Seals use whiskers to track faraway fish
Saturday - Jun 12, 2010, 09:15pm (GMT+5.5)
Washington(ANI): A team of German scientists have found that harbour seals can track passing miniature submarines from 130 feet away by using their extraordinarily sensitive whiskers to follow the wakes the mini-subs leave behind in the water.
Previous studies with mini-subs and harbour seals (Phoca vitulina) revealed these agile hunters could prove remarkably perceptive.
However, since submarine propellers are not all that similar to fish fins, researchers wanted to see how sensitive the seals might be to more lifelike phenomena.
Scientists conducted underwater experiments at the Marine Science Center in Germany with a 6-year-old harbor seal named Henry over the course of two months.
As part of the research, they blindfolded the seal and trained him to poke his head into a plastic box shortly after they swept a small rubber fin through otherwise still water.
They also taught Henry to show which direction he thought the fin had moved by rewarding him with a tasty fish snack every time he was correct.
The researchers next had Henry swim into a pool shortly after a rubber fin had already swept through the water. Five seconds after a fin had swept through he could still successfully identify which direction the fin had moved with more than 90-percent accuracy.
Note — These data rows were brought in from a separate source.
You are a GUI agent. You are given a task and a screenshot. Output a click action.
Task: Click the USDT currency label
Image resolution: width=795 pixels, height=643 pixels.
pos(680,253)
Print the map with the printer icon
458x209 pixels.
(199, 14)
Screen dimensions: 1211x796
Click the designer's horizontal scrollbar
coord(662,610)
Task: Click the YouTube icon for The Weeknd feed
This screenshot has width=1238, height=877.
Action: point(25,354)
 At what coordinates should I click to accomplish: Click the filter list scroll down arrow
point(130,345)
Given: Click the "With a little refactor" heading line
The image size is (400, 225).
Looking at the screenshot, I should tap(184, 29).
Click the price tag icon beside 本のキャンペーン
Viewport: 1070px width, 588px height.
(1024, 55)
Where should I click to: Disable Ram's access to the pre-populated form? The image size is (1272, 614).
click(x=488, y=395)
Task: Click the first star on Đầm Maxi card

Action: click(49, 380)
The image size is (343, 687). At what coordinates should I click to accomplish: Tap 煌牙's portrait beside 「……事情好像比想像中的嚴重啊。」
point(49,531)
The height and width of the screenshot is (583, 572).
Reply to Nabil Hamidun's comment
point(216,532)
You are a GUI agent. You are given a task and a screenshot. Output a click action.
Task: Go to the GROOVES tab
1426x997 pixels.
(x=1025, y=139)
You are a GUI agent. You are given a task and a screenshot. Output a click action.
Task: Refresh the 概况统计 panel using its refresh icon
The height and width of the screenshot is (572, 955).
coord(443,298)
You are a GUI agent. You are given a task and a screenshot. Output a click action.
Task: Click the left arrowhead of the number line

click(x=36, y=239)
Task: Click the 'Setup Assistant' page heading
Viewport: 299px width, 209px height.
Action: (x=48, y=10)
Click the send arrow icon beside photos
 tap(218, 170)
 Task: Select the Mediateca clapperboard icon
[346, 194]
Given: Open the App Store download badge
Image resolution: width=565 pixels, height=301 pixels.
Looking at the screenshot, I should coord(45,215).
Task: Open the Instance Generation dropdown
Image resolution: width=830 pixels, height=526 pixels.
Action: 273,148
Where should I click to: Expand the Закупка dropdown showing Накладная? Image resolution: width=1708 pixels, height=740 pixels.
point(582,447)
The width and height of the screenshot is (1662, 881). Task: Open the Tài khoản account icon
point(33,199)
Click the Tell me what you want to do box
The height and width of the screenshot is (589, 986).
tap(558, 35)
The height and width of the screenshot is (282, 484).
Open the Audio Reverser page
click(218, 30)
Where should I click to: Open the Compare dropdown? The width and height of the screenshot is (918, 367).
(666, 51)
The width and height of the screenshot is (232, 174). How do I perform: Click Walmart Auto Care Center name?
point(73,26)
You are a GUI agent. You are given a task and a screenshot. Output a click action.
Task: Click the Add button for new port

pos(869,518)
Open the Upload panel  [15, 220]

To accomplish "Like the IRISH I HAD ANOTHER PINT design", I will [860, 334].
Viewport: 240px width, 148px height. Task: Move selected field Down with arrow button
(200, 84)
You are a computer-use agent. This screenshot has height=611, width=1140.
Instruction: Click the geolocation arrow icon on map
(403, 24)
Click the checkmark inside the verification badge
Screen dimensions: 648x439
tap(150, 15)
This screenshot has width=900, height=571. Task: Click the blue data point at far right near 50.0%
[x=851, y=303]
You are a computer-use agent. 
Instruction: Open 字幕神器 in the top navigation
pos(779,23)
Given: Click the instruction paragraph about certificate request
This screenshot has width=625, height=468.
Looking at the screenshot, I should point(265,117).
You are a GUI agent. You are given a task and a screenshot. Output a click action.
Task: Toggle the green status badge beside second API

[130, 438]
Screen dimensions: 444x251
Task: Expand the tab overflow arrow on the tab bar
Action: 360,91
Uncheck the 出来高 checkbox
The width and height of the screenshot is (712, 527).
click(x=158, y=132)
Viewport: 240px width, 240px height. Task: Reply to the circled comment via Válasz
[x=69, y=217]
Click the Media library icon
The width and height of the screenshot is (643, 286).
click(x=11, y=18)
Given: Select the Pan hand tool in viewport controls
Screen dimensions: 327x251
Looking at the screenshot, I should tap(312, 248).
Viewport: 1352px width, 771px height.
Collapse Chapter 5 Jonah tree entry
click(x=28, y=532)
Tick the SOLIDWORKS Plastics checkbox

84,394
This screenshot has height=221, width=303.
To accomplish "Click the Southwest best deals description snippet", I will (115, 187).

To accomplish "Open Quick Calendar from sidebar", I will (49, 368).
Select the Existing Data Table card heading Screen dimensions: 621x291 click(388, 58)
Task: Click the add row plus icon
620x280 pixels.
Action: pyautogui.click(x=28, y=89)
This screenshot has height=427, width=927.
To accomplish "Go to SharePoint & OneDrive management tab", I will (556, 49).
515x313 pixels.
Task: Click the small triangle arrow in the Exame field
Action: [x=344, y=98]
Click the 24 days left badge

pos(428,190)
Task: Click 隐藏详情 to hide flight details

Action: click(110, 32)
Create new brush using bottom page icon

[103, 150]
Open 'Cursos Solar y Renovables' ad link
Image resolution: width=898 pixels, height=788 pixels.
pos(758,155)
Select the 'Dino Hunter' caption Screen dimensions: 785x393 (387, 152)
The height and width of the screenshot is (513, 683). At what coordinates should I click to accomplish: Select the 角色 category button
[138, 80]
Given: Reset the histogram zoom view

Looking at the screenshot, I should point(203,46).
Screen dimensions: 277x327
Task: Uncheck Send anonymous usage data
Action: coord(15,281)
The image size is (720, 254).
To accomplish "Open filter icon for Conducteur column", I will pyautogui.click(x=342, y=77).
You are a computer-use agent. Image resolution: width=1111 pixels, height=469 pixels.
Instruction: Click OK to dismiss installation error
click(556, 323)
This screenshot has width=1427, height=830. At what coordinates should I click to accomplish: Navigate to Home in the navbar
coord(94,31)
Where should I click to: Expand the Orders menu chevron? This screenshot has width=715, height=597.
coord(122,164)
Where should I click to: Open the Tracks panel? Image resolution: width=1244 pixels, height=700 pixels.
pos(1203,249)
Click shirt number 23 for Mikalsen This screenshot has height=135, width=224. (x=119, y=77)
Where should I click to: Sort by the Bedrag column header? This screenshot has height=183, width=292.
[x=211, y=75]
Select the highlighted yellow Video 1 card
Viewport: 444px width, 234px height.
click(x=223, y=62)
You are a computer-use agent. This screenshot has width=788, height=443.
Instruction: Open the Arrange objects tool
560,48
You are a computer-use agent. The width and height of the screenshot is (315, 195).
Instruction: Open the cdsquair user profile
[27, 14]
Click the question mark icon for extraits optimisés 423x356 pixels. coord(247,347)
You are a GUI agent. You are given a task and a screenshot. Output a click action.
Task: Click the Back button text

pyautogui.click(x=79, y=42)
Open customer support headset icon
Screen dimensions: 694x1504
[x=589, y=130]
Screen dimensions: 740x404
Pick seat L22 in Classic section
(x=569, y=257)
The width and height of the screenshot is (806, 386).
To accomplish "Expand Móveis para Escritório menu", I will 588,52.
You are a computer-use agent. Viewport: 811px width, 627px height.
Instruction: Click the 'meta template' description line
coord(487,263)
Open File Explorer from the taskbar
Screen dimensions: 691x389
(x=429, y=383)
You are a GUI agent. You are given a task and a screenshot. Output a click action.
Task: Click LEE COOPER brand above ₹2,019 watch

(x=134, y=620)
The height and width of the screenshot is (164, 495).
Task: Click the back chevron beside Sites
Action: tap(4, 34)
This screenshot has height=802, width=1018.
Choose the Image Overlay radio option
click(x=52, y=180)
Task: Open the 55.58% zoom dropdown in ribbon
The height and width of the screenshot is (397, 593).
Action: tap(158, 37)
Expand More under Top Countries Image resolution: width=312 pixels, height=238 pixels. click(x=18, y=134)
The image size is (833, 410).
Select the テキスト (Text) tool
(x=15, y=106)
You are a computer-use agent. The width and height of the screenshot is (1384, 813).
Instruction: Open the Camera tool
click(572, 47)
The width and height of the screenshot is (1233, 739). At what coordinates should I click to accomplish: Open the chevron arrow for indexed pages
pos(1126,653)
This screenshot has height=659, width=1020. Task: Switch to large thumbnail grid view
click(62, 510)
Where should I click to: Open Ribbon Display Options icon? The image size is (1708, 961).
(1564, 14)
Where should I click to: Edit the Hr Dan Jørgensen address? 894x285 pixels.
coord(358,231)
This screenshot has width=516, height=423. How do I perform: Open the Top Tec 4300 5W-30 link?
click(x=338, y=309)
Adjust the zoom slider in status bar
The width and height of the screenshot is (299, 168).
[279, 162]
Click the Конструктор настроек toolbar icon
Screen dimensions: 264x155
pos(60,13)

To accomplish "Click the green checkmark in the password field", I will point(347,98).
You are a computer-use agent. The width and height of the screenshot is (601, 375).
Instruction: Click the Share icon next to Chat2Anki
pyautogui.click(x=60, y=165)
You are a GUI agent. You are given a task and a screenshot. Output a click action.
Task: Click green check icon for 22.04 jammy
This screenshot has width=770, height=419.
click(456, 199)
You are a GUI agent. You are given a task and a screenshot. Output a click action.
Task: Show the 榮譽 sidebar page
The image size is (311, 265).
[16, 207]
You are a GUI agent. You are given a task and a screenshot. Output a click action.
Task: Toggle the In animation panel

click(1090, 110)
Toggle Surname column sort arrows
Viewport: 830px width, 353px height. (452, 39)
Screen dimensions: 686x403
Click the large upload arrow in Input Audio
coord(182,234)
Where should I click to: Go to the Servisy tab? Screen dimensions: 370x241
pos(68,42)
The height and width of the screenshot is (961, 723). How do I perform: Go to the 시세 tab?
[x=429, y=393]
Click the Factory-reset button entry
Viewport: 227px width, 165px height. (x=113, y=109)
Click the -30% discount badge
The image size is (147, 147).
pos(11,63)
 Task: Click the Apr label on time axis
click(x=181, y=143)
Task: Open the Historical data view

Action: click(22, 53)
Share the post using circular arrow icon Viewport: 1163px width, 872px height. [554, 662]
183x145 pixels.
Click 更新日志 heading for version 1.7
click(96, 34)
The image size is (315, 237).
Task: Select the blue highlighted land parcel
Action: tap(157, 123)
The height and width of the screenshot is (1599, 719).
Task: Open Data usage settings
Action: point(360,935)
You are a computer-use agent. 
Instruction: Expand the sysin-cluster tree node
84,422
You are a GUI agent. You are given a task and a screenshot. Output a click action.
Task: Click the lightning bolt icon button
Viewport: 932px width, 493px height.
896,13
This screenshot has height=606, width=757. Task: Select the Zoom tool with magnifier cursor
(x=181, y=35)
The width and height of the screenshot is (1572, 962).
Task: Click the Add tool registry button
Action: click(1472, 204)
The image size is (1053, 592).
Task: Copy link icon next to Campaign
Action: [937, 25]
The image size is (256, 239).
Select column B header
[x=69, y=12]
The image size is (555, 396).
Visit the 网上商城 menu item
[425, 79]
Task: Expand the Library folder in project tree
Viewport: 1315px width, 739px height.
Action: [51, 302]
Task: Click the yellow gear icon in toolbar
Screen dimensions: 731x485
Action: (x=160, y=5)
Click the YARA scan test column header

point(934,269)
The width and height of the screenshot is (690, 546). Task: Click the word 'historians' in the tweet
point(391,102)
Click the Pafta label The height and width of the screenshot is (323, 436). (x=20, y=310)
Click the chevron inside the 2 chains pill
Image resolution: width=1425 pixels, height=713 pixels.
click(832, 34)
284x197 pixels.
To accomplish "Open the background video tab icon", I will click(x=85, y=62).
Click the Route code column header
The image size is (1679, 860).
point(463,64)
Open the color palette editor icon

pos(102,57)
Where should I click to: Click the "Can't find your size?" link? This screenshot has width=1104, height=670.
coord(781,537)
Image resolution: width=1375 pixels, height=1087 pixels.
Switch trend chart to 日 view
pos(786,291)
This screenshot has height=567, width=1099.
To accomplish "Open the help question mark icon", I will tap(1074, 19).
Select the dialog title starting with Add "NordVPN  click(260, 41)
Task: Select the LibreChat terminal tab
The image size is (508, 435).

As they gradually increased the length of the delay, meaning the wake was farther away by the time Henry reported his estimate, the scientists were amazed that even after a 35-second delay, Henry was able to tell them which direction the fin had passed with 70 percent accuracy. He only lost the trail after a 40-second delay.
Researcher Wolf Hanke, a sensory ecologist at Rostock University in Germany, said that a fish can cover tens and hundreds of yards (meters) in the span of a half-minute, so seal whiskers "compare well with the performance of whales and dolphins," and their sophisticated means of scanning the world with echolocation.
To find out more about the rubber fin's decaying trail, the scientists added microscopic polymer spheres to the water and filmed them as they swirled through laser light. They saw Henry twitched his head in the direction that the fin had moved within a half-second of the wake's plume touching his whiskers.
The researchers suspect that harbour seals can analyze the structure of the vortexes and jets kicked up by the plumes from the fin to find out which direction the fin moved.
"We knew that seals do not have echolocation, but still find fish in very dark and turbid waters. They turned out to be experts," Live Science quoted Hanke as saying.
The scientists detailed their findings online June 11 in the Journal of Experimental Biology.